The maintenance team performs preventive maintenance tasks, which are scheduled between production runs. During production, condition based monitoring, thermography, and vibration analysis technologies allow asset health to be diagnosed without interrupting the manufacturing processes. The CMMS system facilitates work order management and maintenance workflow as well as parts stores and asset management for the plant. Work orders are generated through the CMMS and scheduled in conjunction with the production schedule. On a weekly basis, any backlog or incomplete work orders are discussed and prioritized for the future.
Training for today and the future
Leung said the rapid growth and success of the Mother Parkers RealCup plant wouldn’t have been possible without strong training programs and employee engagement. "Our leadership team has met the challenge of training our employees at the same time new machinery was introduced, much of which needed standard operating procedures to be developed. By delegating tasks and priorities accordingly, our leadership has managed to further integrate employees with the machinery into a cohesive working environment for everyone at the plant."
Meffen said the strength of the company’s operators is the pillar of its training program. "Employee integration for new hires sets the standard for future skill acquisitions and knowledge transfers through communication and feedback headed by our unique ‘Train the Trainer’ program. Operators also implement adaptable on-site training, which holistically covers production, quality, safety, and maintenance requirements for the longevity of the equipment. By documenting and creating standard operating procedures, and having an operator based training program, our employees have shown significant engagement and stewardship over the output and status of the equipment they handle."
"With continuous evolution in the single-serve market, our research and development is another training ground where our operators are enriched," said Leung. "Working with the in-house R&D team provides a strong sense of ownership in our new products, but it also allows a smooth transition into full-scale production. Ongoing material and product testing also double as training opportunities to challenge our operators and help entice innovation behind optimizing machines beyond their standard running conditions."
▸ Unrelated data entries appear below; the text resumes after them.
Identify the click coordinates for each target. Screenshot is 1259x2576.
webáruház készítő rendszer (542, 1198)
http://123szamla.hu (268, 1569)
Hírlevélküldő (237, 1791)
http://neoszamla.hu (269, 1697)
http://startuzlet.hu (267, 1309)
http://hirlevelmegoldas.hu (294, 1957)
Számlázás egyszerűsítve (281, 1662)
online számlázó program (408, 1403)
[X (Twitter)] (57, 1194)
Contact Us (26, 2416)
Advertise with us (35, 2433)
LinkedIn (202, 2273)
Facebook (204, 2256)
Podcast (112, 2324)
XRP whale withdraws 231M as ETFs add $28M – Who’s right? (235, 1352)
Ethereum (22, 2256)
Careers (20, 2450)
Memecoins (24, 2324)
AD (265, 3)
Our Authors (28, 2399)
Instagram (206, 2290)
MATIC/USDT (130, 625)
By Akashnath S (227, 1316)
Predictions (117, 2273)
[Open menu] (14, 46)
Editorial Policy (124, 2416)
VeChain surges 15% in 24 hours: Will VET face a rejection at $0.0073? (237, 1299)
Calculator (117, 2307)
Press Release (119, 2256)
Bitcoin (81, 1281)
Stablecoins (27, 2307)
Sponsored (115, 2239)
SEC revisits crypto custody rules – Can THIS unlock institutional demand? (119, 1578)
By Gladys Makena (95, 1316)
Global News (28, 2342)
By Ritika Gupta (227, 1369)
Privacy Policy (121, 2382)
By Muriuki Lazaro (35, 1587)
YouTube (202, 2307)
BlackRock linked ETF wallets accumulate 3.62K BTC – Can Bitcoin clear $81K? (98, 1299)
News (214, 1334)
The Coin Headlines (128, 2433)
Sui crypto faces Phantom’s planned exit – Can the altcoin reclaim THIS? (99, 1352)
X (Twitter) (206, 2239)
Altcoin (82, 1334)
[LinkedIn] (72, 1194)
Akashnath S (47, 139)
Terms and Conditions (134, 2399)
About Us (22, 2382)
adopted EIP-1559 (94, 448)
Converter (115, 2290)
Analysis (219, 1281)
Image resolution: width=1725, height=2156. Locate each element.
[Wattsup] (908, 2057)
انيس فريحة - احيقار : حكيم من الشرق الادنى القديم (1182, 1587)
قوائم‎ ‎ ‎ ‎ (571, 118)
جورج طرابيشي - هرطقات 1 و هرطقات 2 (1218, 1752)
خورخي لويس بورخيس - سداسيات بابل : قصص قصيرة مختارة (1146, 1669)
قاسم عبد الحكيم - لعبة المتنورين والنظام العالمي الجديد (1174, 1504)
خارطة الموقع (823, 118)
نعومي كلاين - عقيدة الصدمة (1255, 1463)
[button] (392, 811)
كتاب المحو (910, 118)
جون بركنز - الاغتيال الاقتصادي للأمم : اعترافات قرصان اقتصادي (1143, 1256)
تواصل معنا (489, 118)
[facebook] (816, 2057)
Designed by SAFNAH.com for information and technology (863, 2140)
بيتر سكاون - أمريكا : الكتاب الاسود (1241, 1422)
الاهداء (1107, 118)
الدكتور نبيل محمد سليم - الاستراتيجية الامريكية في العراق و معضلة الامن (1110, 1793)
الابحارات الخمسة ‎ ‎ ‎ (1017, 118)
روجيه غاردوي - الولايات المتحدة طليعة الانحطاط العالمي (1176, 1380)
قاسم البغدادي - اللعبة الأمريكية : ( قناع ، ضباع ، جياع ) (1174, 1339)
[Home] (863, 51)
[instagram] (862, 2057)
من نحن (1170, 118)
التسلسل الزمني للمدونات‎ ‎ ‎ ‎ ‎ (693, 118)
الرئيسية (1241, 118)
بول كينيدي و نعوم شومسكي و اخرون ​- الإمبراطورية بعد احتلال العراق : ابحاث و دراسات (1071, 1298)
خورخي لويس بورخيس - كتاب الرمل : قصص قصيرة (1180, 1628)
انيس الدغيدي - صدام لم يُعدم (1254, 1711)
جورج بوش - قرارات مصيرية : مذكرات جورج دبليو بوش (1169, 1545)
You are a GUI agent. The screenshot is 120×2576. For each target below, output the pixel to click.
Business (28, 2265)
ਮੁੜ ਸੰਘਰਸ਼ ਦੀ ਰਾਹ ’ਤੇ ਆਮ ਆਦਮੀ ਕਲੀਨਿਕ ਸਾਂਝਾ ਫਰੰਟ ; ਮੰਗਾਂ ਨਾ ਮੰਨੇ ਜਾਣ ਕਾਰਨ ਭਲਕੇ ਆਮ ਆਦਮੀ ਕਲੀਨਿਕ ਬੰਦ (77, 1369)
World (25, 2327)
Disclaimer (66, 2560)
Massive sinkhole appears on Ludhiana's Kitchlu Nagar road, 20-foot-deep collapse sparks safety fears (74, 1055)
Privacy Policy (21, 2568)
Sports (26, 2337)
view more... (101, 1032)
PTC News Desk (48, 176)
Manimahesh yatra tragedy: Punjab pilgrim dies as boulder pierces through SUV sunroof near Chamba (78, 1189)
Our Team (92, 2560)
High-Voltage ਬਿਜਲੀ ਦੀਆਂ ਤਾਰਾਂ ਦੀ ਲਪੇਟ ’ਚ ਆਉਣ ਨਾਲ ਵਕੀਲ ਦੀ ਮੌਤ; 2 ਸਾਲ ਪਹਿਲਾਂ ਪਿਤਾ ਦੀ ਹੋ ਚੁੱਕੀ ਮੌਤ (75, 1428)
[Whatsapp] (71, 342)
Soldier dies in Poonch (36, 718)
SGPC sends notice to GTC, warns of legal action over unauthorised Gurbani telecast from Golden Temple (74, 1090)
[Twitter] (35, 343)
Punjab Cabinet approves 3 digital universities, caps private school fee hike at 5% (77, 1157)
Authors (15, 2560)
Open communication and new opportunities for growth within the plant engage employees to be proactive. Improvement ideas are collected through an inclusive philosophy and open-door policy. This allows for ideas to formulate easily from all facets of operation. According to Leung, more than 15 unique operator-identified ideas have turned into solutions during the past year. These improvements have saved more than 33,650 man hours.
"In a short time, our operation has grown to 15 times its original size, Leung said. "This of course harbors challenges in itself. Our foundation starts with our people."